- [Texto extraído]:
════

No começo, eu evitava comer coisas nas quais outras pessoas haviam tocado com as mãos, mas depois de um tempo percebi que isso só me faria morrer de fome, porque é muito difícil evitar esse acontecimento. Isso porque na China, ao pedir a comida, as pessoas não se servem como no Brasil – cada um coloca o tanto de comida que quer e temos talheres grandes e específicos para servir –, elas vão colocando a comida no prato aos poucos, à medida em que vão comendo, cada um utilizando seus próprios kuàizi (nome em mandarim dos “palitinhos”). Além disso, é comum ter pratos variados, como frutas e sopas, em uma mesma mesa, então não dá para simplesmente colocar tudo junto e comer. Em se tratando de coisas como milho, pão, frango e, às vezes, frutas, eles, muitas vezes, apenas os pegam da bandeja principal com as mãos, sem sequer usar um guardanapo para não se sujarem.

════

- [Enunciado A]: De acordo com o texto sobre as refeições na China, por que quem narra deixou de evitar comida tocada pelas mãos de outras pessoas? Responda em uma a três frases.

(Entradas de apontamento em documentos e capturas de tela)
════

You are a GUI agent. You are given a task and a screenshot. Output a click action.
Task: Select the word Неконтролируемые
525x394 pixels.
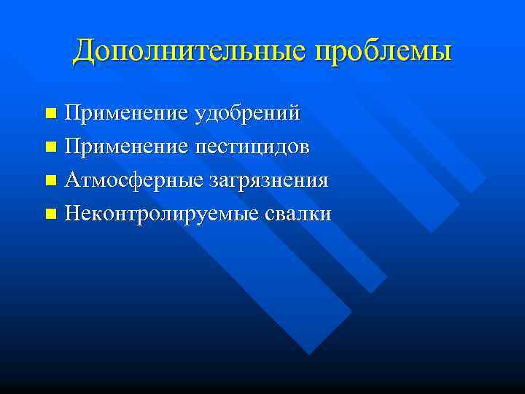[x=154, y=214]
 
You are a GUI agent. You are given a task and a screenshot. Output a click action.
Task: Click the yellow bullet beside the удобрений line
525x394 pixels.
[x=50, y=114]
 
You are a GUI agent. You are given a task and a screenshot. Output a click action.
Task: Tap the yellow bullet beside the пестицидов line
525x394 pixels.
[x=50, y=147]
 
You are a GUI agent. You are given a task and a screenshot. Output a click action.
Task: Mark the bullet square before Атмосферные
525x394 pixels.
[x=50, y=181]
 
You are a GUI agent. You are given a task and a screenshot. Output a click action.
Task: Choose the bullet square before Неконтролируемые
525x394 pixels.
[x=50, y=215]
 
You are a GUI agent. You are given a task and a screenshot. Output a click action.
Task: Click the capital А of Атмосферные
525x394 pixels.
[x=71, y=179]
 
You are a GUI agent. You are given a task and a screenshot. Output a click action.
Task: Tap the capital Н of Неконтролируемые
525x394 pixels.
[x=72, y=214]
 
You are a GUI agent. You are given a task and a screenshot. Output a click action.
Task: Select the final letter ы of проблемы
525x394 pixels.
[x=441, y=53]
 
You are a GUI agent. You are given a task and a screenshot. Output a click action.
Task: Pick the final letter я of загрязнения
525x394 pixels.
[x=322, y=181]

════

- [Enunciado B]: Localize na listagem todas as linhas que contêm a palavra "square" e copie-as.

- [Resposta A]: Quem narra percebeu que continuar evitando isso só levaria a morrer de fome, pois é muito difícil escapar dessa situação. Na China, as pessoas não se servem de uma vez com talheres específicos para servir. Cada um vai pegando a comida aos poucos com seus próprios kuàizi, e muitas vezes itens como milho, pão, frango e frutas são tirados da bandeja principal com as mãos.

- [Resposta B]:
Task: Mark the bullet square before Атмосферные
Task: Choose the bullet square before Неконтролируемые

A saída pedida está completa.